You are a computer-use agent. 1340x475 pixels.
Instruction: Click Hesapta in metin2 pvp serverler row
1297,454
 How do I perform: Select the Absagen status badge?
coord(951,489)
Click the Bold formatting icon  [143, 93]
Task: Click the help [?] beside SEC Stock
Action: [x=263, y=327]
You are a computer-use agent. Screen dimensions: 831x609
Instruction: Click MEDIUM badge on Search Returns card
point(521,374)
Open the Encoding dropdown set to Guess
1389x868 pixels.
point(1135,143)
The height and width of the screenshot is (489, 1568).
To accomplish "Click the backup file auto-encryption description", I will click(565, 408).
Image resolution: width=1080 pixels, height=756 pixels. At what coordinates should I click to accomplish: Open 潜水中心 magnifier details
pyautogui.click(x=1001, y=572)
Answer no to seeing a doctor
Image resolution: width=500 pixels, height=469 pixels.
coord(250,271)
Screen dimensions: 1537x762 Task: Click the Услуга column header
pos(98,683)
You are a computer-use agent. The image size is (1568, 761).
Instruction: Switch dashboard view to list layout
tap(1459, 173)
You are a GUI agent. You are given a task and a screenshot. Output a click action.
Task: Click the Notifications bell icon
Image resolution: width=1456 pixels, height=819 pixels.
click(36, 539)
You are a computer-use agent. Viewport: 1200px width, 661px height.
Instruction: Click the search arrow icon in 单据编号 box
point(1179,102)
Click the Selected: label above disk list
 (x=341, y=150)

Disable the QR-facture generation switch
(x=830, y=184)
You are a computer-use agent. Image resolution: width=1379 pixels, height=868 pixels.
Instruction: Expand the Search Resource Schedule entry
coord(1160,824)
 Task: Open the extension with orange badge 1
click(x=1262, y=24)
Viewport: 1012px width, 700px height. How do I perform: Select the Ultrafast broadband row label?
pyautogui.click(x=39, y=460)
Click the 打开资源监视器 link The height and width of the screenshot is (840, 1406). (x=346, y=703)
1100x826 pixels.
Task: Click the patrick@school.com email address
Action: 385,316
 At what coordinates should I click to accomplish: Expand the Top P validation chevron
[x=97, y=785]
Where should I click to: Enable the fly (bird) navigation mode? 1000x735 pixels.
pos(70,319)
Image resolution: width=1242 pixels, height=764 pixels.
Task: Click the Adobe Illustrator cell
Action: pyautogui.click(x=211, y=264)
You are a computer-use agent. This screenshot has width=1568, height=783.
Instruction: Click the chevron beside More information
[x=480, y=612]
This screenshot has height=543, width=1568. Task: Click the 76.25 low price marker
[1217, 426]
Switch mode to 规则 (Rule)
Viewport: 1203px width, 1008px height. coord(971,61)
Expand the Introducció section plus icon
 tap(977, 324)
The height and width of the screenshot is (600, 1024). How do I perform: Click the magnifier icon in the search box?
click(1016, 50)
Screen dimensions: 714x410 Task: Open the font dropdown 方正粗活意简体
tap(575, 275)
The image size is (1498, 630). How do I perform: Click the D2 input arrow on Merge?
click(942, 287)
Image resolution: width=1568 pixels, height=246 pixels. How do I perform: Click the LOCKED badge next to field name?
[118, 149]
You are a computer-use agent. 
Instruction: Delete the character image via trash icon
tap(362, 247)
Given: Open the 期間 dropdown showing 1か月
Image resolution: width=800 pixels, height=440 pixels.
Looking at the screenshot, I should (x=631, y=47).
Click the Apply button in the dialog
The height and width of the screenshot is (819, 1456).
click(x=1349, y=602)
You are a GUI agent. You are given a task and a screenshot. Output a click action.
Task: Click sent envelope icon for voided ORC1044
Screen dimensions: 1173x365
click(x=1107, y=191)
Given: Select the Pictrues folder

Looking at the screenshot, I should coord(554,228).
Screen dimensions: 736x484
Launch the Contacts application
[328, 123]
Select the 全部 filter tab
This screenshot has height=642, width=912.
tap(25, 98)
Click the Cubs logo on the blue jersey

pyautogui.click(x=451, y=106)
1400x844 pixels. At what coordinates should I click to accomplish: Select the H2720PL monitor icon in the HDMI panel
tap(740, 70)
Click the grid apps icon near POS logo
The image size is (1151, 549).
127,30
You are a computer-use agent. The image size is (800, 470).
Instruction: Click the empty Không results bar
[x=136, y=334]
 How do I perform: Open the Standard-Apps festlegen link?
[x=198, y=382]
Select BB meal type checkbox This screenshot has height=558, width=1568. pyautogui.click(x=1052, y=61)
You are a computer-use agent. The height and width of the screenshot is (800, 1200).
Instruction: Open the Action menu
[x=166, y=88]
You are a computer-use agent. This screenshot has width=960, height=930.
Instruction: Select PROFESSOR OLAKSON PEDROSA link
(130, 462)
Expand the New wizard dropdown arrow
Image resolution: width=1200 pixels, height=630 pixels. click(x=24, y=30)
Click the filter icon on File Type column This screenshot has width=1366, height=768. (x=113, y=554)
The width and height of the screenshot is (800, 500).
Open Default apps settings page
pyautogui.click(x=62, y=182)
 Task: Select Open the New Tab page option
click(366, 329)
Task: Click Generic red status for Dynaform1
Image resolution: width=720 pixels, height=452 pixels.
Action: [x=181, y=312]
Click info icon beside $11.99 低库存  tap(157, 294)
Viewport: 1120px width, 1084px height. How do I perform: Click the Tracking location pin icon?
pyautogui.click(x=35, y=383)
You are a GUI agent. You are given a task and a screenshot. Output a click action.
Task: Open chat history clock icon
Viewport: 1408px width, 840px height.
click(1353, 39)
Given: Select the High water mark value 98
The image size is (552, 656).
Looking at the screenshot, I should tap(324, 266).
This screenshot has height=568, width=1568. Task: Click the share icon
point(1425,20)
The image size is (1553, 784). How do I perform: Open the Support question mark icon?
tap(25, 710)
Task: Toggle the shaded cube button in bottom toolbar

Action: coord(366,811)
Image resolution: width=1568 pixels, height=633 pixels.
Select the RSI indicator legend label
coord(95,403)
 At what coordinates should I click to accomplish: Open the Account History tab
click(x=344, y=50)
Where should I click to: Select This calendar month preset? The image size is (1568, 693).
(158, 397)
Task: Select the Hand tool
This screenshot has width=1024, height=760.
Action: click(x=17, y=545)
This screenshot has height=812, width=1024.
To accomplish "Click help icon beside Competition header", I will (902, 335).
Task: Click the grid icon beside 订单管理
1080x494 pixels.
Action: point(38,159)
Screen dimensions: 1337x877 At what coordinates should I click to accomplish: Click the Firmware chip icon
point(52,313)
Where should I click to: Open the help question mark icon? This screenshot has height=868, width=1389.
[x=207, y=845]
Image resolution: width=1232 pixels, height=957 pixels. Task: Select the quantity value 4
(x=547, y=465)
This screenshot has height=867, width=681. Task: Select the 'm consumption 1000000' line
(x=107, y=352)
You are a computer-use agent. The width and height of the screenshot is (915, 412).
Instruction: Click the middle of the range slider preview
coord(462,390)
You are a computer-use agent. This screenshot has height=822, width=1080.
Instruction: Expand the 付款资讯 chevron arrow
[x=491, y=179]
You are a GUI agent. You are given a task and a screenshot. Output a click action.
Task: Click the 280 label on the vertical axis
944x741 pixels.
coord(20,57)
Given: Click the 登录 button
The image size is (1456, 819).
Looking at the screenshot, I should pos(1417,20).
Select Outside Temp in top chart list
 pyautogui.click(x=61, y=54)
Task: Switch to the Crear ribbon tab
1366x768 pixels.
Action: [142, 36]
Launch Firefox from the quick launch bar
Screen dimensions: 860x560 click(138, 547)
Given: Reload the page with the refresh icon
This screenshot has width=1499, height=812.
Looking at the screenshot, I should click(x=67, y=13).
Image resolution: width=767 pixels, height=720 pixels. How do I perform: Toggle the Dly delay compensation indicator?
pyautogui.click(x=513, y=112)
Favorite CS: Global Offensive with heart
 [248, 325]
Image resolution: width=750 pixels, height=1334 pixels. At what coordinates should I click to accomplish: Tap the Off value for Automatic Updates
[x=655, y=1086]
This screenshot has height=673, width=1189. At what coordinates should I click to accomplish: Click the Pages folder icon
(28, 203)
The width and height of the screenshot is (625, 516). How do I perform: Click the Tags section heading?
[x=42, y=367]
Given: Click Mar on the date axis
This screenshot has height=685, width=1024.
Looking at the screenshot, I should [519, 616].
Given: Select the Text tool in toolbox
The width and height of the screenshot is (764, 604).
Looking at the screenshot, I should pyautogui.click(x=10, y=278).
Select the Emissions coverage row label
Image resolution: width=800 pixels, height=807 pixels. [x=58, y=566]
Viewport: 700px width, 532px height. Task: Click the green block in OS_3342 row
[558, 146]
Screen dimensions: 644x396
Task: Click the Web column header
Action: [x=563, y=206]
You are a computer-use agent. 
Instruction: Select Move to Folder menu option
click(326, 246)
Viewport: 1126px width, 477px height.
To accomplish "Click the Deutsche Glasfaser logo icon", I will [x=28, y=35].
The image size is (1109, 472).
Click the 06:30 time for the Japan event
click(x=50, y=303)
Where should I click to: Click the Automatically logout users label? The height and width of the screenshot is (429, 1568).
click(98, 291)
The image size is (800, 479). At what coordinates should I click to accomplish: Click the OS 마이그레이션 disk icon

○ ○ ○ ○ ○ ○ ○

### Exercise task
Report every line of the rows above that contains the word "mode", copying each line in full.

### Worked solution
Where should I click to: Enable the fly (bird) navigation mode? 1000x735 pixels.
Switch mode to 规则 (Rule)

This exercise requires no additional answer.